Personalmente, creo que el Dios de los cristianos muestra un ejemplo paradójico, que contrasta con el de otros dioses: su vida es un recorrer el sufrimiento y demostrar el sentido por el que seguir adelante. Enfrentar bien los problemas es lo que nos hace buenos. Para esto es importante aceptar la realidad que nos toca y quererse y aceptarse a uno mismo y a los demás en ese dolor. Luchar contra lo que podemos luchar, pedir las ayudas necesarias, sin enojarnos por lo que no sale.

Ser fuertes en esas situaciones es empezar por aceptar que las personas, los sucesos, nos afectan
profundamente, nos hacen cambiar, nos dejan sin respuestas. Fortaleza significa ser pacientes para esperar, para no pretender quitarnos de encima un motivo de dolor en lugar de hacerlo propio y enfrentarlo.

Romano Guardini habla de que el sabio es el que acepta la realidad en su integridad y acepta las exigencias de esa realidad. Y aquí elige el mejor modo de desarrollarse como persona, y lo elige libremente. Es importante aprender a respetar las exigencias de todas las realidades que entran en juego en un instante preciso del propio vivir. Se logra entonces convertir esas mismas circunstancias en fuente de aprendizaje.

Refiriéndose a su trabajo con pacientes terminales, la psicoanalista Marie de Hennezel comentaba: “Al hacer esta elección, yo no sabía hasta qué punto la proximidad del sufrimiento
y de la muerte de los otros me enseñaría a vivir de otra manera, más conscientemente, más intensamente. No sabía que un lugar pensado para acoger a moribundos puede ser algo diametralmente opuesto a un lugar para morir, un lugar donde la vida se manifiesta con toda su fuerza. No sabía que iba a descubrir mi propia humanidad, que en cierto modo iba a sumergirme
en el meollo de lo humano"

De hecho, existe una relación directamente proporcional entre la capacidad de sufrir y la capacidad de ayudar a quien sufre. La experiencia diaria enseña que las personas más sensibles al dolor de los demás y más dedicadas a aliviar su dolor, son también las más dispuestas a aceptar,con la ayuda de Dios, sus propios sufrimientos.


“La mirada del otro es lo que me condiciona”, decía Lacan. ¿Cómo puede comprender y consolar quien no ha sido nunca destrozado por la tristeza? Hay personas que, después de sufrir mucho, se han vuelto sensibles, comprensivos y acogedores frente al dolor ajeno.

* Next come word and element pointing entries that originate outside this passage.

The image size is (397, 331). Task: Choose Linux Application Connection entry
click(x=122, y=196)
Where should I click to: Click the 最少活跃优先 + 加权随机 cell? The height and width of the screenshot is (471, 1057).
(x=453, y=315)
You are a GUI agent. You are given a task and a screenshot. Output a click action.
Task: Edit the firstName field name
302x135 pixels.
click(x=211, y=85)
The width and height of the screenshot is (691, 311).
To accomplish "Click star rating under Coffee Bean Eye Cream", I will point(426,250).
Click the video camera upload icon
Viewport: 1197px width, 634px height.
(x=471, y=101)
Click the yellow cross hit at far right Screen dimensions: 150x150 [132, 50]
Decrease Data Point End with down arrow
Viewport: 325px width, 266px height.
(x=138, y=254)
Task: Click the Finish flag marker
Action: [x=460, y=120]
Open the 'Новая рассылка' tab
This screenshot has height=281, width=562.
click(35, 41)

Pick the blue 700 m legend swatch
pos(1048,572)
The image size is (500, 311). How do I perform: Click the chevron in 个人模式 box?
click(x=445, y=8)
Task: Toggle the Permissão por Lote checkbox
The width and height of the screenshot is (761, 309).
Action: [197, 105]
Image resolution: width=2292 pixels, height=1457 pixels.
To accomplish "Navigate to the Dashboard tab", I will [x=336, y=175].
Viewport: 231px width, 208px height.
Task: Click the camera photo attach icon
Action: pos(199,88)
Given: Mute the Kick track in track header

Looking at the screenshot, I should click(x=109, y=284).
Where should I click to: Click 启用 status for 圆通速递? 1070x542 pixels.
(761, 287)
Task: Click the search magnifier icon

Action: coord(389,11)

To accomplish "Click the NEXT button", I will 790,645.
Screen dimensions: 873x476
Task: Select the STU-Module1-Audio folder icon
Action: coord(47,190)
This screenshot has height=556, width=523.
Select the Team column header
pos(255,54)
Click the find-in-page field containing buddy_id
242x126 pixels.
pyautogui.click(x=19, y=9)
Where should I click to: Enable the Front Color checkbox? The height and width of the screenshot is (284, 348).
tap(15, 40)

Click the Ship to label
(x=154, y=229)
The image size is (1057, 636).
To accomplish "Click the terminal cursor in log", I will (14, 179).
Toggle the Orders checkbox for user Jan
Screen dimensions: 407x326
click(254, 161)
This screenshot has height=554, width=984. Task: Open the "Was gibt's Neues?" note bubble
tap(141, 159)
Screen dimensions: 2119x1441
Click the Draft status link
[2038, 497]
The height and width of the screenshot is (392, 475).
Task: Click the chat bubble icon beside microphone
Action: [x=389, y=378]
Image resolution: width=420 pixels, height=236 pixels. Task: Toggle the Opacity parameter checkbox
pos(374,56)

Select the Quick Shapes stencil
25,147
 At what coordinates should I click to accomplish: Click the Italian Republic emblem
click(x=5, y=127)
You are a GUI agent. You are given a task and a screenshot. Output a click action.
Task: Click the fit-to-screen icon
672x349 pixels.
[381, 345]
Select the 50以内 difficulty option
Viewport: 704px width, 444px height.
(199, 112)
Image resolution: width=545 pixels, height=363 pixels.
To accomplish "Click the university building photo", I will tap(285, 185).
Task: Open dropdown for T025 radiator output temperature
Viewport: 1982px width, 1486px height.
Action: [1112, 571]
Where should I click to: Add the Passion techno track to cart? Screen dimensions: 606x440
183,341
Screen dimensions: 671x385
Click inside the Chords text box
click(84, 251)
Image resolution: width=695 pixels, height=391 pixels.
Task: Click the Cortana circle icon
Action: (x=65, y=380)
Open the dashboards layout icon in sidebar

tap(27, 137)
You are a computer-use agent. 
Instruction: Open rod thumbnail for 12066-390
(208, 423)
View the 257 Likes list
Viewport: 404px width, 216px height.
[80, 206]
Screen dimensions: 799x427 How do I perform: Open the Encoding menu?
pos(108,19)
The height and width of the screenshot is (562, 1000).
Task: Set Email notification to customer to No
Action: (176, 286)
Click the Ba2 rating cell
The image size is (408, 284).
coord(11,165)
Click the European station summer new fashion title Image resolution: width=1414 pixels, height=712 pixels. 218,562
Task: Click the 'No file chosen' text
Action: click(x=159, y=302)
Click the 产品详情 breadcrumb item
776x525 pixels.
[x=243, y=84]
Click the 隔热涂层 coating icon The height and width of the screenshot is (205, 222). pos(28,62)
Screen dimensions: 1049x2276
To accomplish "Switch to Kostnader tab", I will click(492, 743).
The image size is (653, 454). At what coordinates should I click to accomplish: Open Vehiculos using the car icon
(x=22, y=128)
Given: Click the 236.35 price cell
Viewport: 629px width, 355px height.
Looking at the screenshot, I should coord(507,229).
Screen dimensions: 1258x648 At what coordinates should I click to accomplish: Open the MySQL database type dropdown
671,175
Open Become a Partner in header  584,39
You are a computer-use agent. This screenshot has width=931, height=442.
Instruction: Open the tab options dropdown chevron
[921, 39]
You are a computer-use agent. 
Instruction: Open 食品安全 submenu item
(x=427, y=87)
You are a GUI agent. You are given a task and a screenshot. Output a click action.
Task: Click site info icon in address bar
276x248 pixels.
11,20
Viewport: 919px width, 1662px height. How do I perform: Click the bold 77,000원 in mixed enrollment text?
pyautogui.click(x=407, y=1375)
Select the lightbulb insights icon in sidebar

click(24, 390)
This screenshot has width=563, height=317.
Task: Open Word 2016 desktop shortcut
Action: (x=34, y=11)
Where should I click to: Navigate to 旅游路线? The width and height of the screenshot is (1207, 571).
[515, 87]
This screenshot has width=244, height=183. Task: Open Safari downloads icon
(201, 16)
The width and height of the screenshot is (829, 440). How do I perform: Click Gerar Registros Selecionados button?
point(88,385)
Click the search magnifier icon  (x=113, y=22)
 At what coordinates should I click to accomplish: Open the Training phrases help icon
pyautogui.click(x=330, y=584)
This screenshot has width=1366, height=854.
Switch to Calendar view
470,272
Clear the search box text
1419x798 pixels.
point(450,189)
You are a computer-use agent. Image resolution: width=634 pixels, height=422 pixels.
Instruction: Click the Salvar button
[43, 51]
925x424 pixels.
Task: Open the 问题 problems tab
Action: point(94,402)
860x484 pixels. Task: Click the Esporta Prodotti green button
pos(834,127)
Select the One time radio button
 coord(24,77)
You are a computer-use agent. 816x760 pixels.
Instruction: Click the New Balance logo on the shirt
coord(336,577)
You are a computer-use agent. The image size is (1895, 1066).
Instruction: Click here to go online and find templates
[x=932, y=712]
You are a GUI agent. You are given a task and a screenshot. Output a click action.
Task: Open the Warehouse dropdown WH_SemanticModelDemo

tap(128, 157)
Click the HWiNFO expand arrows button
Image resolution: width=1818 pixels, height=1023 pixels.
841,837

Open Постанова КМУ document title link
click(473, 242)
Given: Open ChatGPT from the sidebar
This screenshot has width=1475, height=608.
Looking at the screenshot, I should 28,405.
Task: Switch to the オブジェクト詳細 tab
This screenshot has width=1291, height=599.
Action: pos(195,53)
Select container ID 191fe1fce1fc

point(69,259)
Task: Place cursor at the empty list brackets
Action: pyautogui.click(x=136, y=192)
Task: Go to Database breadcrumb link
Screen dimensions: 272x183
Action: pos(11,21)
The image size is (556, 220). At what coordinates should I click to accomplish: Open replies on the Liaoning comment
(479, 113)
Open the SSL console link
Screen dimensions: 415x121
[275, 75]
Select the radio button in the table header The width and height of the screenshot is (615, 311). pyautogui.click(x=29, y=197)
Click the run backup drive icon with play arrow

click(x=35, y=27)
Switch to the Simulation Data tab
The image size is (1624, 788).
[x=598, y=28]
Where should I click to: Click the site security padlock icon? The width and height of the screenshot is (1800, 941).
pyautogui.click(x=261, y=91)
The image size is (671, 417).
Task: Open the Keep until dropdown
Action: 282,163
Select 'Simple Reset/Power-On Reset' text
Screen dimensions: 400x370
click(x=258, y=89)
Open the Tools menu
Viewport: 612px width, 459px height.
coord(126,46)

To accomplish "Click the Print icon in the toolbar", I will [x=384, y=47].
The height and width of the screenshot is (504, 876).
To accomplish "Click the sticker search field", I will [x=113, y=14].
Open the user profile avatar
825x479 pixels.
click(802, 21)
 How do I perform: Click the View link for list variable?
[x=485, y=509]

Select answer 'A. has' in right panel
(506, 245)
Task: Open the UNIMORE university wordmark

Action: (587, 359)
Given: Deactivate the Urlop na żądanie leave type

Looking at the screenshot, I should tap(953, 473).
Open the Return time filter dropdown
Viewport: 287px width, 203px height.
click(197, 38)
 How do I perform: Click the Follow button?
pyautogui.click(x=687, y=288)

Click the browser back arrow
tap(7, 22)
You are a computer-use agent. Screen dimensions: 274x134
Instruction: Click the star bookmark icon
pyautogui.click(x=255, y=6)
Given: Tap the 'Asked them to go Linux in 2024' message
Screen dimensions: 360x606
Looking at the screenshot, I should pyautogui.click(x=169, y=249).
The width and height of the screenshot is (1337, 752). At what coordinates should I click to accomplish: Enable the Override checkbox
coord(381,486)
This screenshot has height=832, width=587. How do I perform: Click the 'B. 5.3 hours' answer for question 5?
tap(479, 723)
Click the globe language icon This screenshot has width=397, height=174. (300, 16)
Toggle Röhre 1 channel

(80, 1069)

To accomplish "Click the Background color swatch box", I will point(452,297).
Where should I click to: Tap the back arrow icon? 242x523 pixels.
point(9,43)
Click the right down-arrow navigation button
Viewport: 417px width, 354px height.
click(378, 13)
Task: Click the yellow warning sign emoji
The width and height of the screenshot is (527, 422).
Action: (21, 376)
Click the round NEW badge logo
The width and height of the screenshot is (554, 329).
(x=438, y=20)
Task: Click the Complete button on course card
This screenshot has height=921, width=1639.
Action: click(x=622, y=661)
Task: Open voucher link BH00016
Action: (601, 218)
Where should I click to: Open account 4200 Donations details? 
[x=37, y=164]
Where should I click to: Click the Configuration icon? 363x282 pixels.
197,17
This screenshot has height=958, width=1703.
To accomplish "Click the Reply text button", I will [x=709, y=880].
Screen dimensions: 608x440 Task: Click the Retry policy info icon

Han aprendido a amar, y esto les permite animar a los que sufren a ser mejores porque les transmiten la seguridad de que hay mucho bueno y bello dentro de ellos, que, con paciencia y constancia, pueden desarrollar. Son capaces de posar sobre ellos una mirada llena de compasión y ternura, en lugar de subrayar su deficiencia.

Descubrirnos vulnerables frente a lo que no controlamos no nos destruye sino que nos abre de algún modo a lo que nos puede reconstruir. Significa reconocer aquello que nos falta para ser más plenos y abrirnos entonces a la ayuda del otro (un amigo, un familiar, un Dios). Tal vez es esa apertura la que puede dar sentido a nuestro sufrimiento y, entonces, nos cura.

“Cuando la vida te presente razones para llorar, demuéstrale que tienes mil y una razones para vivir.” La vida merece la pena ser vivida hasta el final. Valorar todo lo bueno que tenemos y que la vida nos da. Saber sonreírle a la vida en medio del dolor, mirar para adelante -incluso aunque se trate de la muerte-, descubrir la propia libertad interior para perdonar y liberarnos de los rencores. En la humildad y el valor con que se sobrellevan los sufrimientos nos podemos revelar como verdaderos maestros de vida.

El misterio de existir y de morir no es dilucidado, pero es vivido plenamente. El dolor puede hacer que una persona sea lo que estaba destinada a ser; puede ser, en el sentido total de la palabra, una culminación o una plenitud.